OBJECTIVE:
Turn the stretch of the listing below, from the line containing "Where should I" through the end, into a numbered list. Skip blank lines and omit the pictures.

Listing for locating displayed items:
--*--

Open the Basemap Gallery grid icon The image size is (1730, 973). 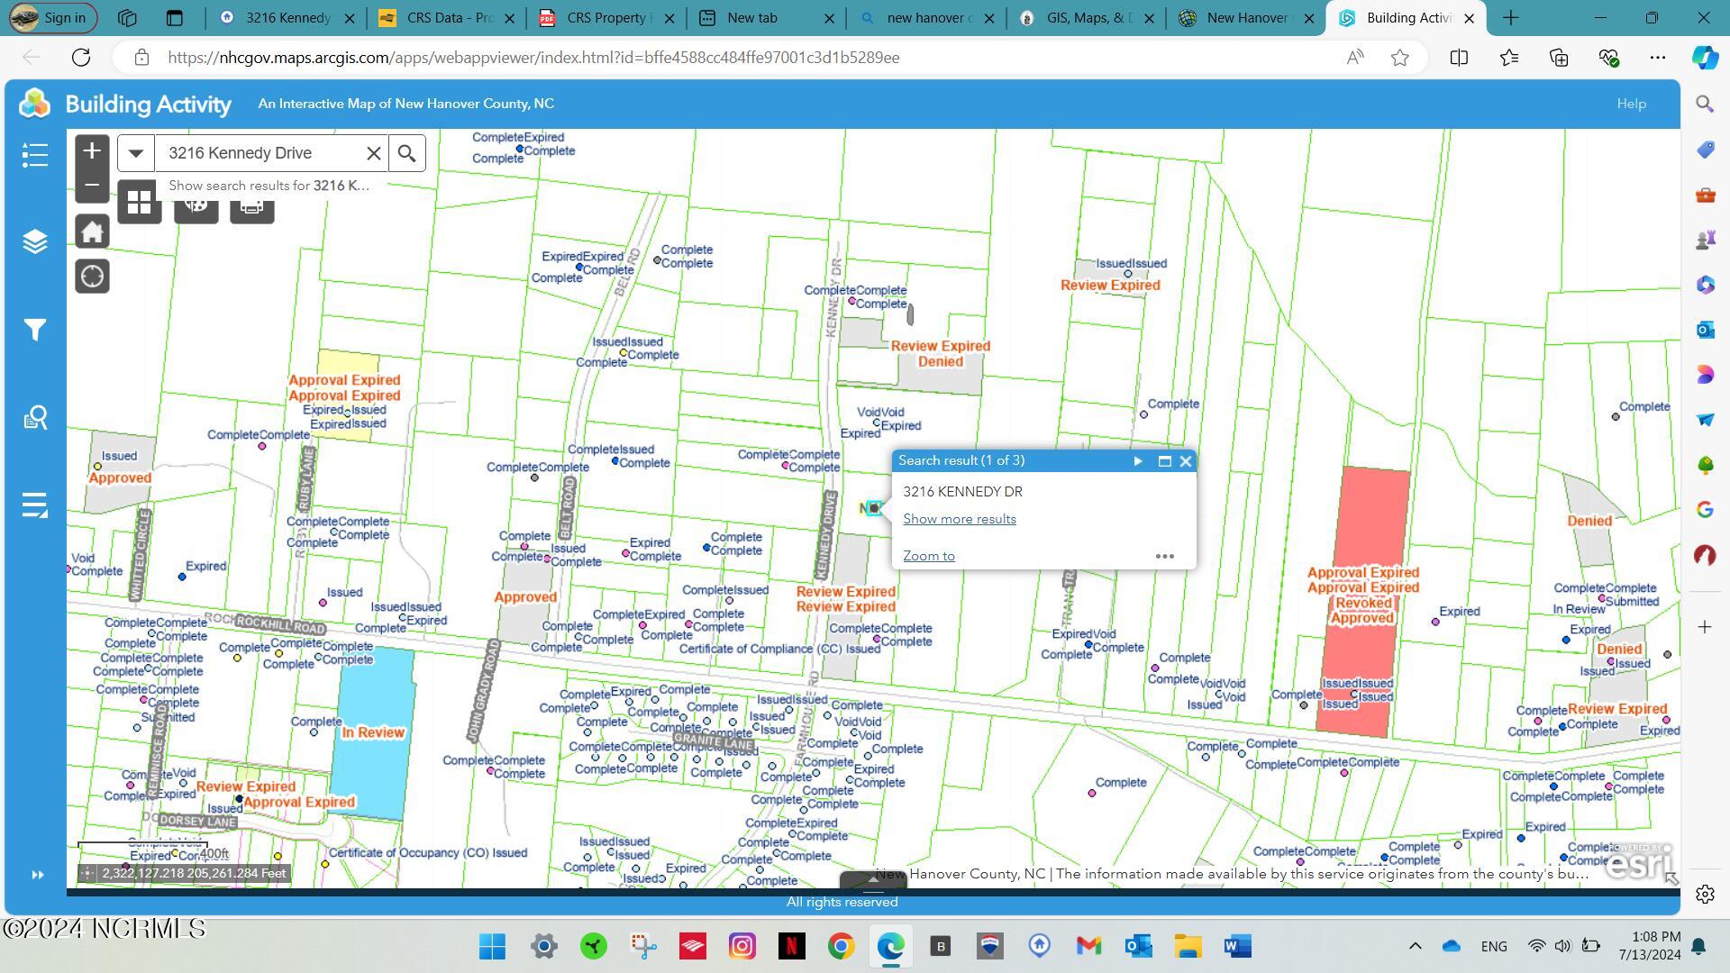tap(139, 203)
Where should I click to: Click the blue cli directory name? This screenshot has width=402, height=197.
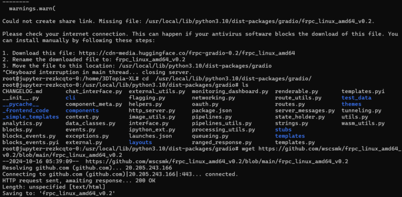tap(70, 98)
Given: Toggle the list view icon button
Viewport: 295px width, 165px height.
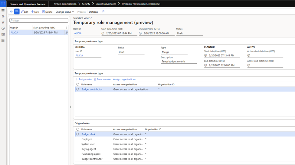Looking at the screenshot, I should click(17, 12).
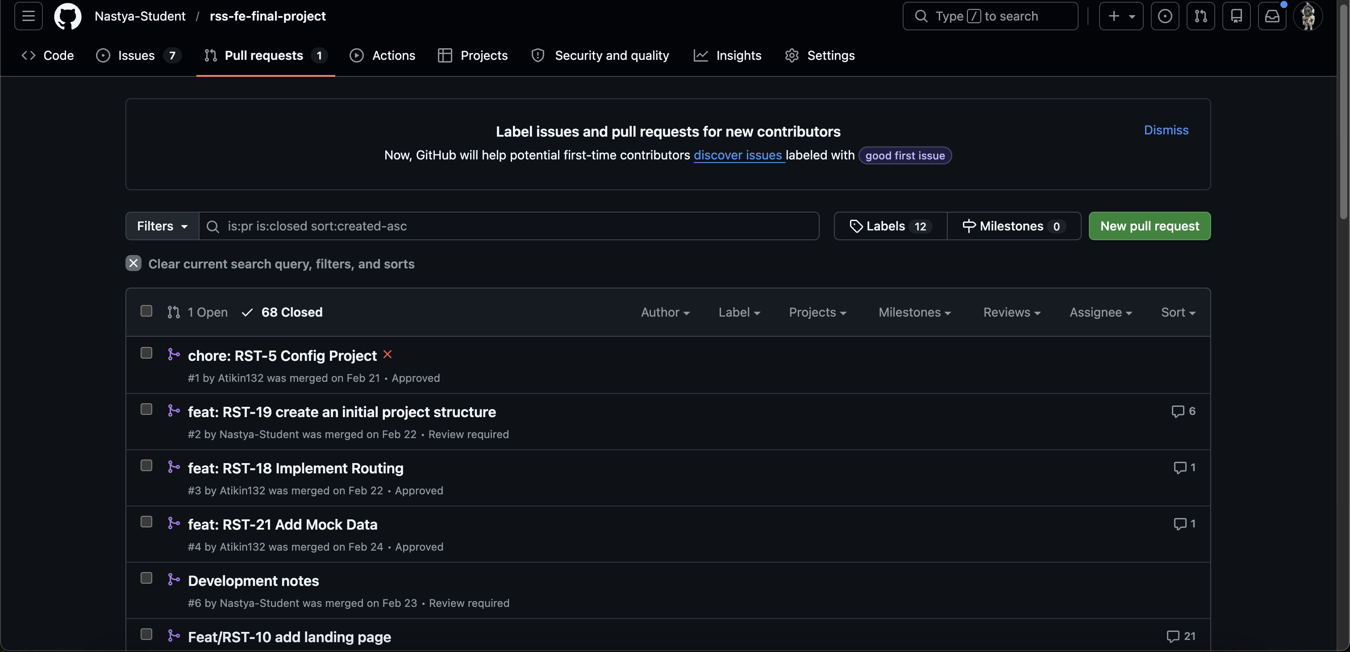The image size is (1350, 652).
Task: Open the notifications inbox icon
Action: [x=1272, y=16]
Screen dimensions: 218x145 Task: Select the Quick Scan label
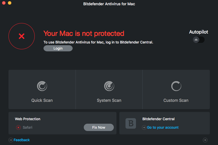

--*--

FINISHED EXERCISE:
1. Where should I click to: Click the blue cli directory name? This screenshot has width=402, height=197.
2. tap(70, 98)
3. Given: Toggle the list view icon button
4. Viewport: 295px width, 165px height.
5. Looking at the screenshot, I should click(17, 12).
6. The image size is (1350, 652).
7. Task: Open the notifications inbox icon
8. Action: [x=1272, y=16]
9. Screen dimensions: 218x145 Task: Select the Quick Scan label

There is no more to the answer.